• TASK INSTRUCTIONS
1/ Answer these questions using the Wilderness Youth Challenge description.
(a) How many days and nights does each participant spend alone in a solo camp?
(b) How many youth, and how many volunteers and staff, make up a group?
(c) How far do the groups hike from the staging area to set up base camp?
2/ Write out the part of the Wilderness Youth Challenge description that opens with the words containing "Youth referred by professional" and closes with "safe as possible.", copying it exactly.

• PAGE EXTRACT
****
Your browser version is outdated. We recommend that you update your browser to the latest version.

HOW WE DO IT.....The Wilderness Youth Challenge - WYC


Ten days in a wilderness environment is used to impart basic life skills supported by positive environmental education and experience. This is accomplished through a series of workshops directed towards the group as a whole as each participant is trained and outfitted to spend four days and nights alone in a solo camp. During this solo time the youth are required to complete a set curriculum with predetermined outcomes in order to graduate fully, any measure of accomplishment is recognized regardless of the outcome.
Youth referred by professional support persons are accepted into WYCP with the Intake process focused on our ability to provide risk management for their personal issues. An example would be a youth referred by the Alberta Hospital and identified as a suicide risk would still be accepted however we would implement risk management procedures to mitigate the risk as much as possible. There is a real and present danger associated to this initiative that needs to be recognized and professional referrals are able to provide the proper information to allow us to keep the youth as safe as possible.
Small groups of four to six youth with six to twelve volunteers and staff use public access areas in various locations around the province of Alberta. We hike six to ten kilometers from the staging area to establish a ten day base camp. Immediately the youth are assigned designated tent sites within the camp perimeter, a canvas cabin tent with four to six two room tents for staff and volunteers, shower tent, dry goods tent and outhouse tents are erected with designated walkways flagged. The first meal is a communal supper and breakfast the second day becomes their first cooking lesson, outfitted with stoves and mess kits the youth will prepare their own meals from that point onward. Individual fires are not allowed at this time however a group pit is prepared and used as a comfort fire only in the evenings. Leave no trace rules are discussed the first night and procedures are established to support them.
****
• DATA PROVIDED

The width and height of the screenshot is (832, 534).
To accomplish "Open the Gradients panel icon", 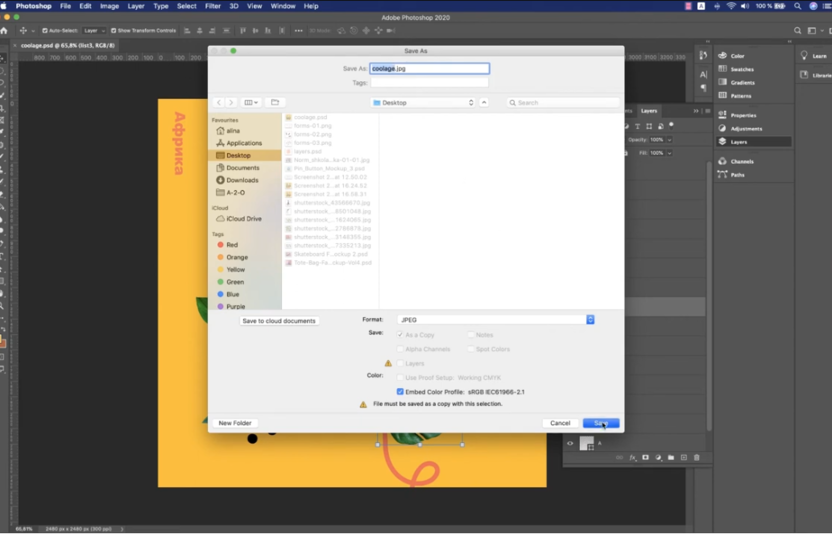I will (x=722, y=83).
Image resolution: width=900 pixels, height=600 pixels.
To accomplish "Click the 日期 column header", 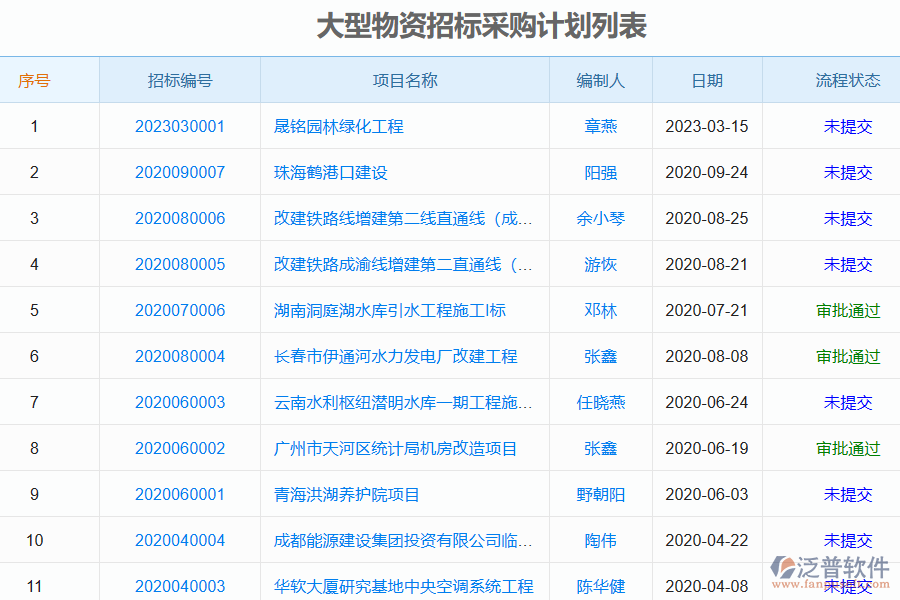I will (707, 80).
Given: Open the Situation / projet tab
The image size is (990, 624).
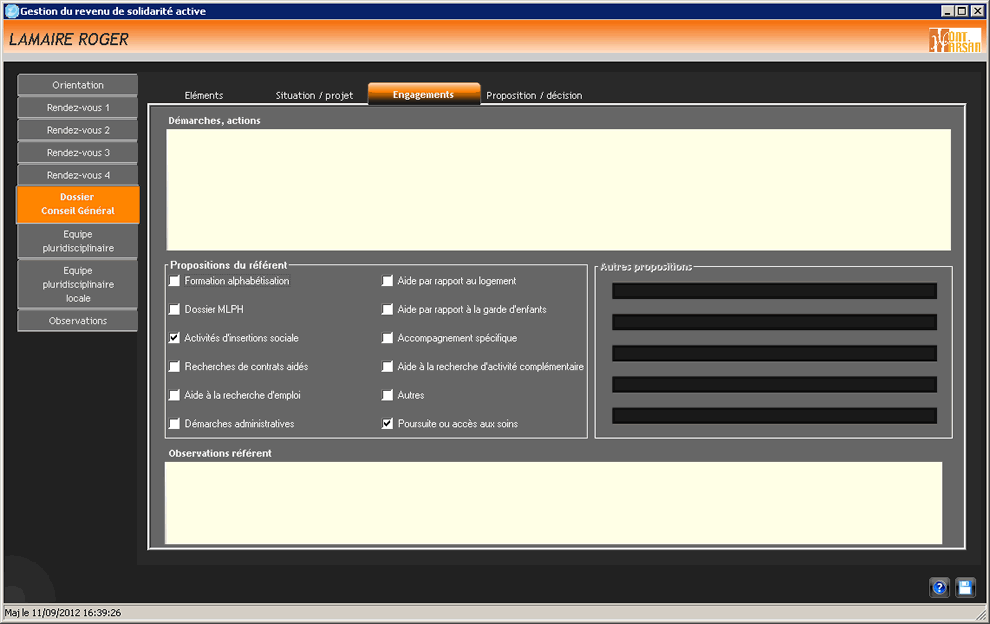Looking at the screenshot, I should pyautogui.click(x=314, y=96).
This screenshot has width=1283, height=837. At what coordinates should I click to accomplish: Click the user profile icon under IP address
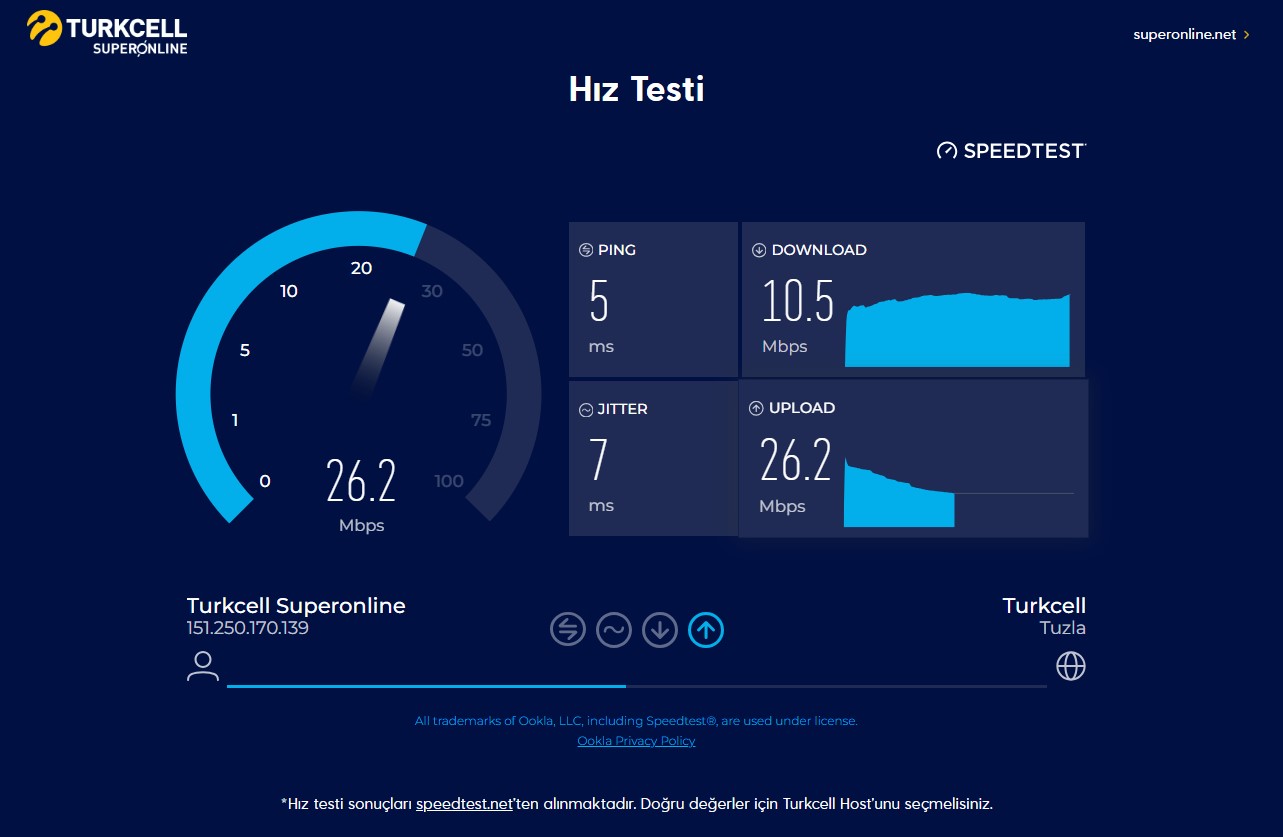coord(202,666)
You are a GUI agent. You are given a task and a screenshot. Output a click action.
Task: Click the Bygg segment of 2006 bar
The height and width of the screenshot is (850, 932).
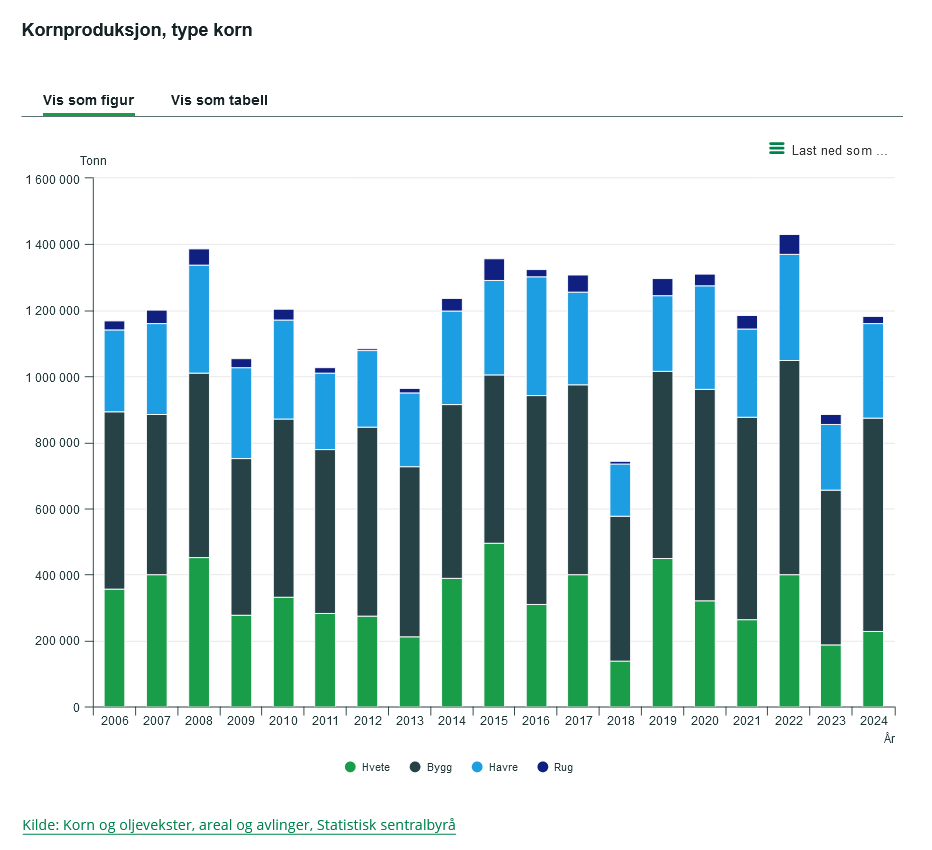[x=114, y=500]
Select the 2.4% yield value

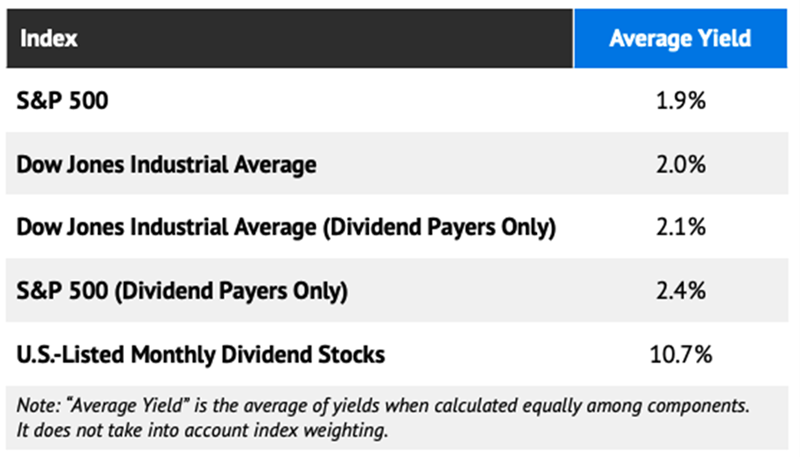point(681,291)
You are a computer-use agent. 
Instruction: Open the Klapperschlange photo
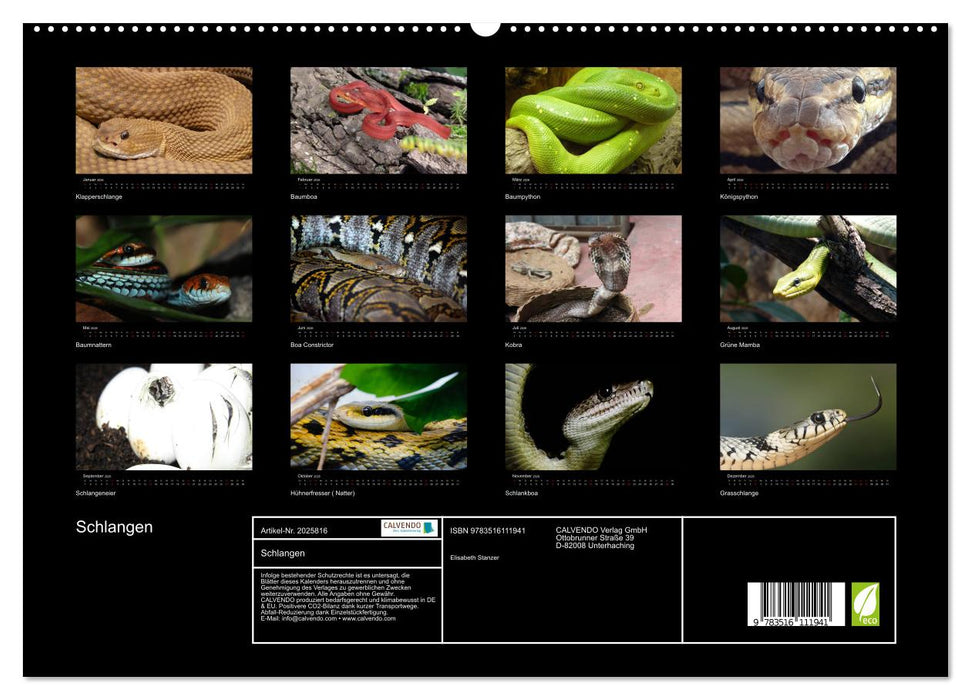[164, 120]
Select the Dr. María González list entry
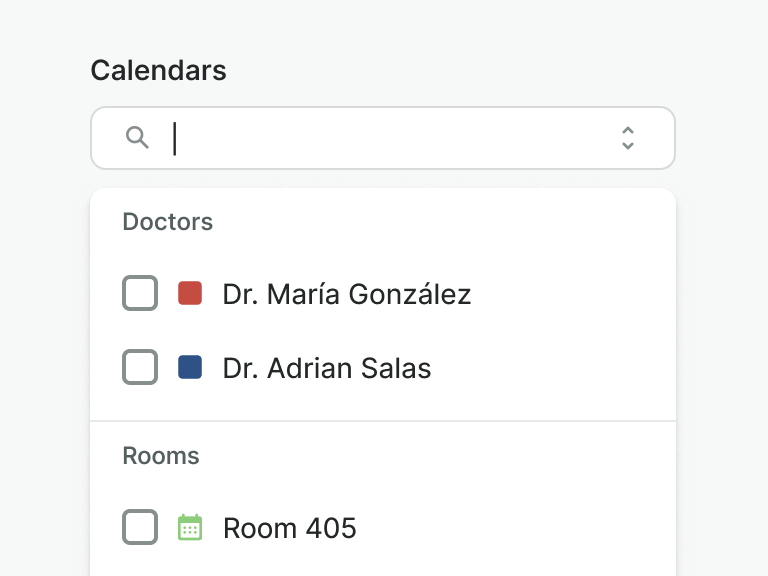The height and width of the screenshot is (576, 768). (x=383, y=293)
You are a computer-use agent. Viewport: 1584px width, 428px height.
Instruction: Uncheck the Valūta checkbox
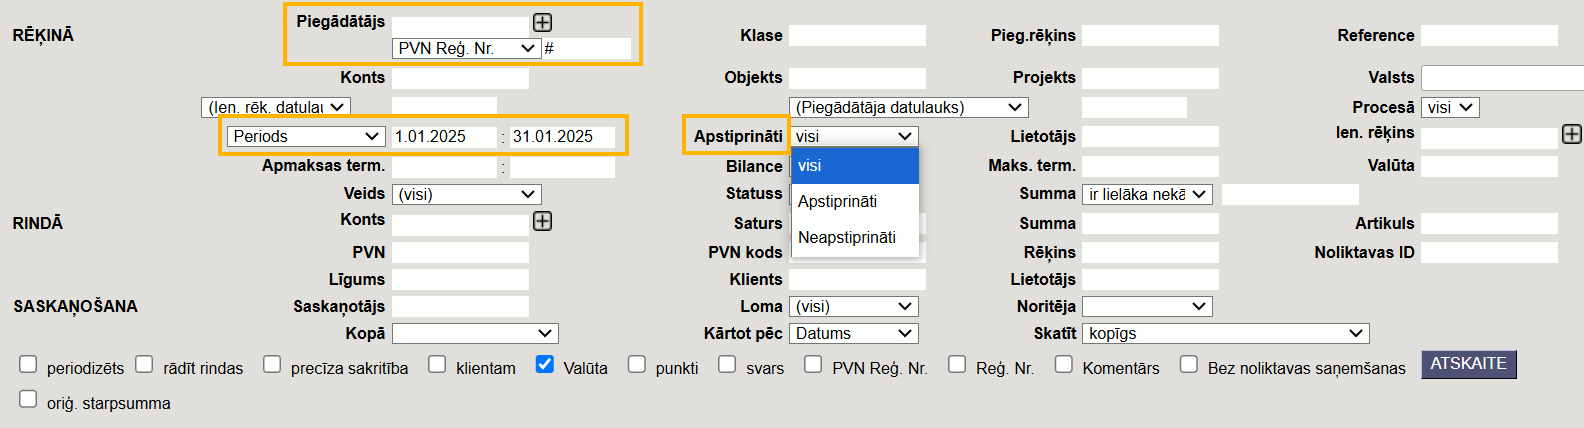tap(545, 365)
****
• ANSWERS TO EACH TASK
1/
(a) Four days and nights.
(b) Four to six youth, with six to twelve volunteers and staff.
(c) Six to ten kilometers.

2/
Youth referred by professional support persons are accepted into WYCP with the Intake process focused on our ability to provide risk management for their personal issues. An example would be a youth referred by the Alberta Hospital and identified as a suicide risk would still be accepted however we would implement risk management procedures to mitigate the risk as much as possible. There is a real and present danger associated to this initiative that needs to be recognized and professional referrals are able to provide the proper information to allow us to keep the youth as safe as possible.